Prognostic prediction of patients having classical papillary thyroid carcinoma with a 4 mRNA-based risk model.

机构信息

Department of Otolaryngology-Head and Neck Surgery, Minda Hospital of Hubei Minzu University, Enshi, Hubei, China.

出版信息

Medicine (Baltimore). 2024 Jun 7;103(23):e38472. doi: 10.1097/MD.0000000000038472.

Abstract

The dysregulation of protein-coding genes involved in various biological functions is closely associated with the progression of thyroid cancer. This study aimed to investigate the effects of dysregulated gene expressions on the prognosis of classical papillary thyroid carcinoma (cPTC). Using expression profiling datasets from the Cancer Genome Atlas (TCGA) database, we performed differential expression analysis to identify differentially expressed genes (DEGs). Cox regression and Kaplan-Meier analysis were used to identify DEGs, which were used to construct a risk model to predict the prognosis of cPTC patients. Functional enrichment analysis unveiled the potential significance of co-expressed protein-encoding genes in tumors. We identified 4 DEGs (SALL3, PPBP, MYH1, and SYNDIG1), which were used to construct a risk model to predict the prognosis of cPTC patients.

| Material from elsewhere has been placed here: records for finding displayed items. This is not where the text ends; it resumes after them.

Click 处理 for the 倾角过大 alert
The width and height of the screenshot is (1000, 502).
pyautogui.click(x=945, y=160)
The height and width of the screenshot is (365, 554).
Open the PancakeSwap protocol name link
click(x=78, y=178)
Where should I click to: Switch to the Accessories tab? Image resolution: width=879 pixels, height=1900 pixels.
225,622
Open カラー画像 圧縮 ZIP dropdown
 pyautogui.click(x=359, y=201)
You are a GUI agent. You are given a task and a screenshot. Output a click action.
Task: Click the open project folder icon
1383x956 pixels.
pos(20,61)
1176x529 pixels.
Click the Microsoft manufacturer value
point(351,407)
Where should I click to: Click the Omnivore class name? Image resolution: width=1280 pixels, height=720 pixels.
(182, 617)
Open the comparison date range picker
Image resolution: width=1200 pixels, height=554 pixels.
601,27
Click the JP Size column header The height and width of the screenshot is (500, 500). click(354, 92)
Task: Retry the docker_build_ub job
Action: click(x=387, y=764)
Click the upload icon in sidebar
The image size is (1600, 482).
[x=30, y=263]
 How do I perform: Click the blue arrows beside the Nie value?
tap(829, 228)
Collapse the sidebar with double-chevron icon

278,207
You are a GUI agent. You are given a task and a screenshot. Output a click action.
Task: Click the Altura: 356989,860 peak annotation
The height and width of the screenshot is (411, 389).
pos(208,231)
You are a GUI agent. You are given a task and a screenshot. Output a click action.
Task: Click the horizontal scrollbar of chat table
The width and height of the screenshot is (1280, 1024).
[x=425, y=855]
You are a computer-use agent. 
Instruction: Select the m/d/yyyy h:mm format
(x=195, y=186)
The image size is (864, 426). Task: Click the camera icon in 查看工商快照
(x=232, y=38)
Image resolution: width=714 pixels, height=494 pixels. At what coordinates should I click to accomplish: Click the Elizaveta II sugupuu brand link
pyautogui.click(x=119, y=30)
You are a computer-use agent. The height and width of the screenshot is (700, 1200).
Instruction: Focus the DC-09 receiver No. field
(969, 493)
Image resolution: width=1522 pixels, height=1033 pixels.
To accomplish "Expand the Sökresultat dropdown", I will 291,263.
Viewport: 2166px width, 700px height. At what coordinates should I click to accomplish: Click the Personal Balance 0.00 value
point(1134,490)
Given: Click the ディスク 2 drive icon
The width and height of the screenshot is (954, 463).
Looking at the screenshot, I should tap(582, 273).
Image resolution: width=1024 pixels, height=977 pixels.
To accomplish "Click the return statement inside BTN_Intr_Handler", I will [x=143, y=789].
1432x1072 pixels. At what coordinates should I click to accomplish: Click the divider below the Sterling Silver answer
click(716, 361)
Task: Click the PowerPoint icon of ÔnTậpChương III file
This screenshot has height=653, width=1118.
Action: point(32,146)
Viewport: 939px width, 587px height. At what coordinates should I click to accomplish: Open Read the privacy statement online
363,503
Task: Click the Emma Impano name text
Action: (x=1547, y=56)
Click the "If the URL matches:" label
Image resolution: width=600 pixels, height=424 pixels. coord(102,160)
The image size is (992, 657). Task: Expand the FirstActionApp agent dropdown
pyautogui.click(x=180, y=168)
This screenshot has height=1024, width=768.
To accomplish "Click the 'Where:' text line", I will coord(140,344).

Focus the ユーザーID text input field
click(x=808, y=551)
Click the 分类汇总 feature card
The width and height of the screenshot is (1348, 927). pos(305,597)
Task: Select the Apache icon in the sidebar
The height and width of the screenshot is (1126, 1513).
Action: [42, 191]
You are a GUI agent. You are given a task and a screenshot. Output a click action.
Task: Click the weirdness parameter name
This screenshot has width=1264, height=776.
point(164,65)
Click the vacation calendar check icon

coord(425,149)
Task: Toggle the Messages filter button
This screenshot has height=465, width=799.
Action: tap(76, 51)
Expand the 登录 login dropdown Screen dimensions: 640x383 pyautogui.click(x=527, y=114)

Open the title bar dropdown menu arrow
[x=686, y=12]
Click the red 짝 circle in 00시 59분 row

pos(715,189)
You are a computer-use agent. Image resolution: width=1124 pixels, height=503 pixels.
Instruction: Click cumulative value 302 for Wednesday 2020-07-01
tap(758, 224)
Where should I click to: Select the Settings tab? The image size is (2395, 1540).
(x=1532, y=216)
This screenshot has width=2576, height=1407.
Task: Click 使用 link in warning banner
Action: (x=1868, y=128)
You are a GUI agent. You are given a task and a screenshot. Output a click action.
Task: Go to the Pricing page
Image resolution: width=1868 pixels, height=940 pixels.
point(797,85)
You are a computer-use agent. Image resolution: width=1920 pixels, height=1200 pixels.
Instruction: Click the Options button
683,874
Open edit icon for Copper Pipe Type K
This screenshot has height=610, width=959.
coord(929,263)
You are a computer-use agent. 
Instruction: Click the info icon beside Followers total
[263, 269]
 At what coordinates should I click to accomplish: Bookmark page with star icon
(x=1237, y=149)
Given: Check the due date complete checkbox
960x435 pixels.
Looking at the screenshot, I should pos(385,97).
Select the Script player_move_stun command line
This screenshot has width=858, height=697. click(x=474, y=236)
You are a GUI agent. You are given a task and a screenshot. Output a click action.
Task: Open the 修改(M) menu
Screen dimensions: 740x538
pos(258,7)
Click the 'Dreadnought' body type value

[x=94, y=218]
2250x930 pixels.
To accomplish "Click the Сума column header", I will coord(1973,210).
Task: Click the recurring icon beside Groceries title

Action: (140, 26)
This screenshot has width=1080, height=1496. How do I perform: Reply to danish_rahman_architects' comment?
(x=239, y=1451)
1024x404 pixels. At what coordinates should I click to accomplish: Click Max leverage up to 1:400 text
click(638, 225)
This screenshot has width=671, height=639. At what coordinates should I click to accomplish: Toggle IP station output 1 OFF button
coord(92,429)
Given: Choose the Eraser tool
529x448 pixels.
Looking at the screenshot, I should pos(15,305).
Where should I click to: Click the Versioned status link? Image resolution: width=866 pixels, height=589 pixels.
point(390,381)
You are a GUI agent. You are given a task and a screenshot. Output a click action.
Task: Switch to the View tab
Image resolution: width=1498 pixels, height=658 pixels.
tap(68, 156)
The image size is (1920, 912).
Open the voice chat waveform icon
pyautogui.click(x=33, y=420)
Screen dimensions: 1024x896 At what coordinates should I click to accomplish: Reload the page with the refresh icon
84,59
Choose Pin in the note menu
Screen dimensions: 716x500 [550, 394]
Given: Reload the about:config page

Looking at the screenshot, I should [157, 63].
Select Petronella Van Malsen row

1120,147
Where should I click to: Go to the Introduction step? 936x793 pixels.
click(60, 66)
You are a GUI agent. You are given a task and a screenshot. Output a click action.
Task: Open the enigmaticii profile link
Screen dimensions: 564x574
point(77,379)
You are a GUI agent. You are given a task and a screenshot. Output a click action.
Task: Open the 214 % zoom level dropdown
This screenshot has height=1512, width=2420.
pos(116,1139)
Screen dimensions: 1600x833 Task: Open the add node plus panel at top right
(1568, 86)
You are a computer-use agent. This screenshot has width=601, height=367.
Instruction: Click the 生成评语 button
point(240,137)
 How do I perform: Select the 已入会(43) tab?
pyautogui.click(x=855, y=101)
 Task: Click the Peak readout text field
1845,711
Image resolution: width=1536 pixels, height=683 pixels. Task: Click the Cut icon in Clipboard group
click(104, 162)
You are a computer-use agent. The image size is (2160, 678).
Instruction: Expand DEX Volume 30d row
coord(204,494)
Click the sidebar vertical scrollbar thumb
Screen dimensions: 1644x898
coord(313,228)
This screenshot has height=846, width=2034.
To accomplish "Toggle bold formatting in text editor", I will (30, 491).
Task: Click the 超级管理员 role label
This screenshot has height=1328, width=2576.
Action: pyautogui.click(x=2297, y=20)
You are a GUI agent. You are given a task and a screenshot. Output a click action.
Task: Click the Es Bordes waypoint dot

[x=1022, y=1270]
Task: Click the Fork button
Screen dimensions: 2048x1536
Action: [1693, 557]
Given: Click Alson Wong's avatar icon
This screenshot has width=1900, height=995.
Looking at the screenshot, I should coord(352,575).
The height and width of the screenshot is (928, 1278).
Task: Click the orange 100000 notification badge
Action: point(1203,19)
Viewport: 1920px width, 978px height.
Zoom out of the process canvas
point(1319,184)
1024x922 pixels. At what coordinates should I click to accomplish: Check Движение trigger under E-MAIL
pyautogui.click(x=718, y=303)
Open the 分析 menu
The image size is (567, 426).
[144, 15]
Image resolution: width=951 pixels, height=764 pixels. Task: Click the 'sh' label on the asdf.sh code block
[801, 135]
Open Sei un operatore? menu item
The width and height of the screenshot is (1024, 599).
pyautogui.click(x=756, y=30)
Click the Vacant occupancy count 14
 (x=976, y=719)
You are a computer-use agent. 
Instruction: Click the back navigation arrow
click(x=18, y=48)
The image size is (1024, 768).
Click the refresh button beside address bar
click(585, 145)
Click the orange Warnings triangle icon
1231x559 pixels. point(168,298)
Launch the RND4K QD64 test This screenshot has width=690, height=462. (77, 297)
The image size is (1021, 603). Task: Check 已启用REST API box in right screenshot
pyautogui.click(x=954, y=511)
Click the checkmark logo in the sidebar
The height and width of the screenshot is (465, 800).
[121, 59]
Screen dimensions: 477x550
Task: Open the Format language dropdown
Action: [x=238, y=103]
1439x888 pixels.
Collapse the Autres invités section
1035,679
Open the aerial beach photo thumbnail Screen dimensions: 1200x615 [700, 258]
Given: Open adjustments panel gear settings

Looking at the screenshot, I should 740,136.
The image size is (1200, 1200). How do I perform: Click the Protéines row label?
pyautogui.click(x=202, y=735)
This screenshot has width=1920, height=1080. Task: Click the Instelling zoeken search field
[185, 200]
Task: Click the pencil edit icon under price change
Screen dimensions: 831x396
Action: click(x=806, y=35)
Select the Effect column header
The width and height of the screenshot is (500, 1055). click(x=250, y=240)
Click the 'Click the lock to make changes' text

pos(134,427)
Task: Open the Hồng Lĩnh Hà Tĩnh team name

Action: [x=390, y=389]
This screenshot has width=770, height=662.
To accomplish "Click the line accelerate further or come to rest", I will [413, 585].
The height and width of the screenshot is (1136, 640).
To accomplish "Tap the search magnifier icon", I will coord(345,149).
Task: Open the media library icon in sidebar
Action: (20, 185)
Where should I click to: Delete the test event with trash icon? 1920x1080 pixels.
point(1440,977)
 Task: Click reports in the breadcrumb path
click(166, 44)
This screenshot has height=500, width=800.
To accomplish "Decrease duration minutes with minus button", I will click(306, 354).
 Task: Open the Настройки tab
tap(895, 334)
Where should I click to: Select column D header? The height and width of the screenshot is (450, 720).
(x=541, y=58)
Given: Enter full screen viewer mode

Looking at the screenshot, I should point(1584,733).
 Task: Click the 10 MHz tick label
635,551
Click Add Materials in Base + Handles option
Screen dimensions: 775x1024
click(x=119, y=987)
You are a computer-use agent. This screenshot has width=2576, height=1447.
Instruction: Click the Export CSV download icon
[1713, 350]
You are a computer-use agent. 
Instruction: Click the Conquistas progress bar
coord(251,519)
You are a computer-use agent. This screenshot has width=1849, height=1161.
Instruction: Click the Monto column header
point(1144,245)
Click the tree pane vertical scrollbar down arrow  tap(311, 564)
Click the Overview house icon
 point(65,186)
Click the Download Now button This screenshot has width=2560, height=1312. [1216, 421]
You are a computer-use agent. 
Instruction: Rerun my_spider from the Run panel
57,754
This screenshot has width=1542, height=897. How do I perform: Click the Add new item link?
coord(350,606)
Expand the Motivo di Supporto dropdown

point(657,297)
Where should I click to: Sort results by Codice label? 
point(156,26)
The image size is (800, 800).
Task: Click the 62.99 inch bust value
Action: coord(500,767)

These 4 genes were independent of clinical parameters and could be functional in cPTC carcinogenesis. Furthermore, PPBP exhibited a strong correlation with poorer overall survival (OS) in the advanced stage of the disease. This study suggests that the 4-gene signature could be an independent prognostic biomarker to improve prognosis prediction in cPTC patients older than 46.

摘要

涉及各种生物功能的蛋白质编码基因的失调与甲状腺癌的进展密切相关。本研究旨在探讨失调基因表达对经典型甲状腺乳头状癌(cPTC)预后的影响。我们使用来自癌症基因组图谱(TCGA)数据库的表达谱数据集进行差异表达分析,以鉴定差异表达基因(DEGs)。Cox 回归和 Kaplan-Meier 分析用于鉴定 DEGs,这些基因用于构建风险模型,以预测 cPTC 患者的预后。功能富集分析揭示了肿瘤中共同表达的蛋白质编码基因的潜在意义。我们鉴定了 4 个 DEGs(SALL3、PPBP、MYH1 和 SYNDIG1),这些基因用于构建风险模型,以预测 cPTC 患者的预后。这些 4 个基因独立于临床参数,可能在 cPTC 癌变中具有功能。此外,PPBP 在疾病晚期与更差的总生存期(OS)具有很强的相关性。这项研究表明,4 基因特征可能是改善 46 岁以上 cPTC 患者预后预测的独立预后生物标志物。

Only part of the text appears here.